Home wine-making was one of his hobbies. Visitors to his home greatly admired his vintages. He was also a link to the small group who kept uileann pipe playing alive in the first half of the last century. His father William Clarke made one of the first commercial recordings of uileann pipe playing, in 1928. His son was proud to live to see a plaque in his honour unveiled in their native Ballybay, Co Monaghan.
Robert William Wylie Clarke was born just outside Ballybay, Co Monaghan, in October 1924, youngest of three children, two boys and a girl, to Robert William Clarke, a clock-maker and jeweller, and his wife Margaret (née Johnson).
House full of music
The young Bill Clarke grew up in a house full of music. As well as being an uileann piper, Robert William Clarke played the bagpipes in a local pipe band. As a child, Bill Clarke used often listen to groups of musicians play at night in the house which was a meeting place for musicians, uileann pipers in particular.
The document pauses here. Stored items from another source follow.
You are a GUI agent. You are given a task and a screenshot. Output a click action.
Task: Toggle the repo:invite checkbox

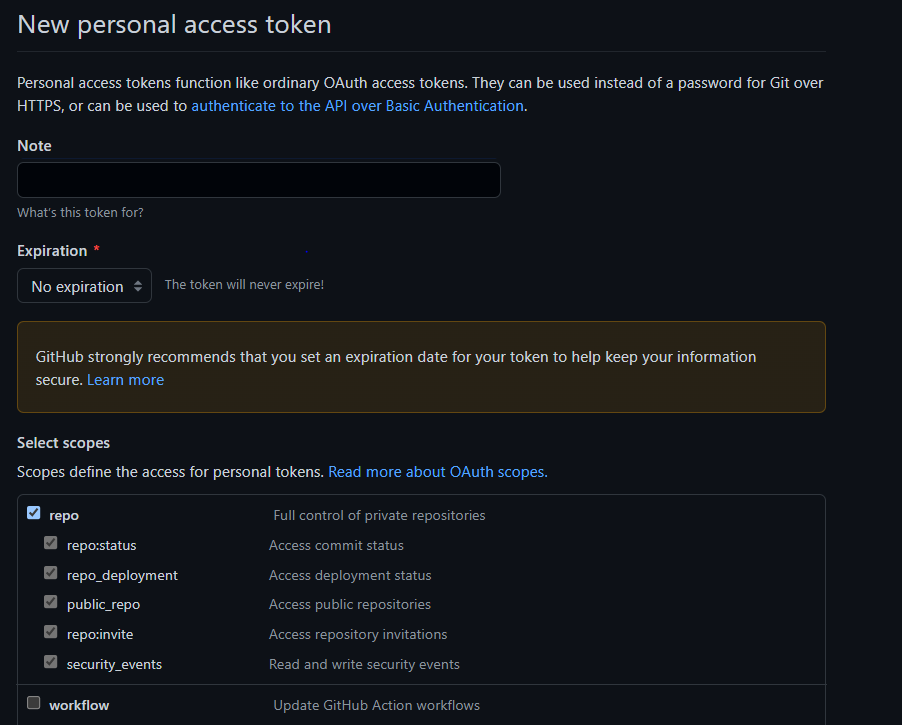(x=51, y=632)
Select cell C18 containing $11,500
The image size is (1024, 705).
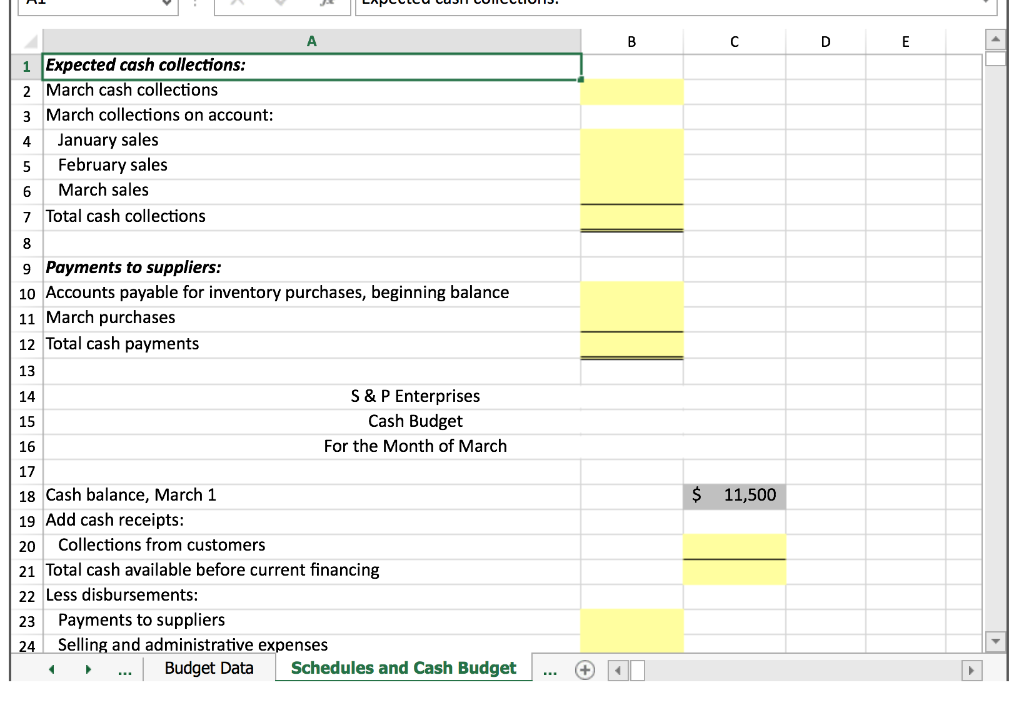(x=734, y=494)
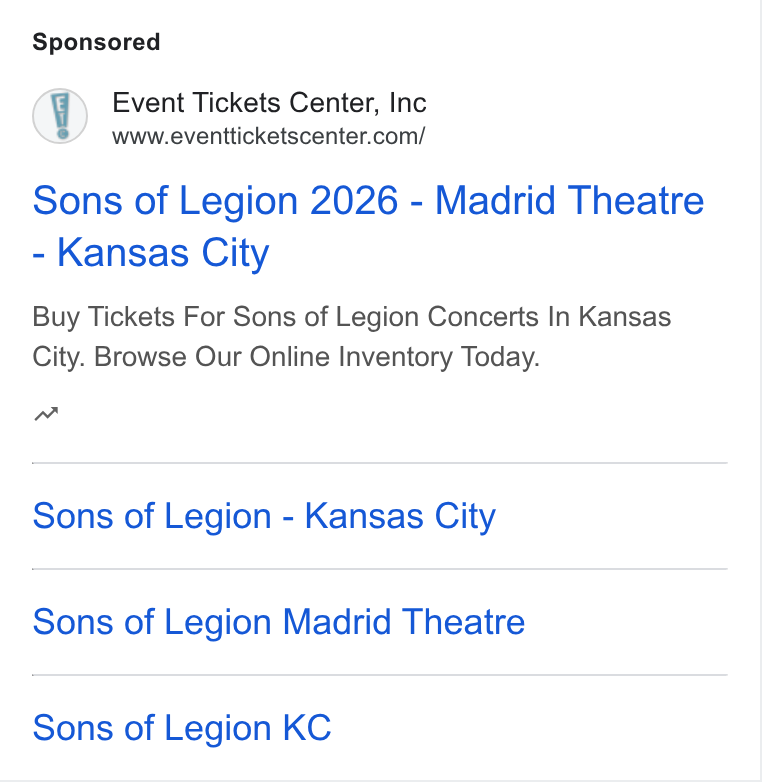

These were an eclectic bunch, including James Ennis of Dublin, father of piper and folklorist Séamus Ennis, and Br Gildas, an uileann-piping De la Salle Christian brother from Kerry. Tragically, William Clarke died of tuberculosis when his younger son was nine, and the music was stilled.
The Rev Clarke was educated at Hall St National School, Ballybay; the Masonic School, Dublin; and Trinity College Dublin, where he studied English and French. After Trinity, he studied for the ministry, first at Edinburgh University, then at Assembly’s College, Belfast.
Prior to ordination he was a student assistant minister in an Edinburgh church. During that time, he spent the summer supplying the pulpit in parts of the Orkney Islands.
After ordination, he was assistant minister in McQuiston Memorial Church in Belfast. For over 20 years he ministered to the congregations of Dundalk, Carlingford and Castlebellingham.
In 1971 he moved to Tyrone, as Minister of Trinity Church, Omagh, and Gillygooley. Afterwards, he was fortunate to enjoy over quarter of a century of retirement. During much of it, he supplied the pulpit in churches in the Derry and Donegal Presbytery. However, he faced personal tragedy later in life, with the deaths of his wife and only son.
He is survived by his daughter-in-law Kathryn; grandchildren Alice, Adam and Daniel; and sister-in-law Martha. He was predeceased by his wife Alice, and son Liam.